The problem
The required output is every entry below, copied exactly.

Stored data entries:

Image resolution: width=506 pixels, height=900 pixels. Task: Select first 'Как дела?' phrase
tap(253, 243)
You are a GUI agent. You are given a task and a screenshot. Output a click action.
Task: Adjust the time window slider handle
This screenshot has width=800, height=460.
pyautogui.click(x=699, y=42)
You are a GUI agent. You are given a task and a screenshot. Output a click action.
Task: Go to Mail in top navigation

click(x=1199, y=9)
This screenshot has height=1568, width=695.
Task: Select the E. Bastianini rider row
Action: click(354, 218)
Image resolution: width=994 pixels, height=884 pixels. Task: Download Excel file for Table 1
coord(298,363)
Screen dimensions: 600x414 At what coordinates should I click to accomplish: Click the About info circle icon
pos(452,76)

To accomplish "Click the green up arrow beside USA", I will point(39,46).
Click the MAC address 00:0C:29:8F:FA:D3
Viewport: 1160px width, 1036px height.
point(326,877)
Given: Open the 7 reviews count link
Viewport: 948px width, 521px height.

Result
Image resolution: width=506 pixels, height=900 pixels. Task: Select first 'Как дела?' phrase
tap(253, 243)
You are a GUI agent. You are given a task and a screenshot. Output a click action.
Task: Adjust the time window slider handle
This screenshot has width=800, height=460.
pyautogui.click(x=699, y=42)
You are a GUI agent. You are given a task and a screenshot. Output a click action.
Task: Go to Mail in top navigation

click(x=1199, y=9)
This screenshot has height=1568, width=695.
Task: Select the E. Bastianini rider row
Action: click(354, 218)
Image resolution: width=994 pixels, height=884 pixels. Task: Download Excel file for Table 1
coord(298,363)
Screen dimensions: 600x414 At what coordinates should I click to accomplish: Click the About info circle icon
pos(452,76)

To accomplish "Click the green up arrow beside USA", I will point(39,46).
Click the MAC address 00:0C:29:8F:FA:D3
Viewport: 1160px width, 1036px height.
point(326,877)
Given: Open the 7 reviews count link
Viewport: 948px width, 521px height.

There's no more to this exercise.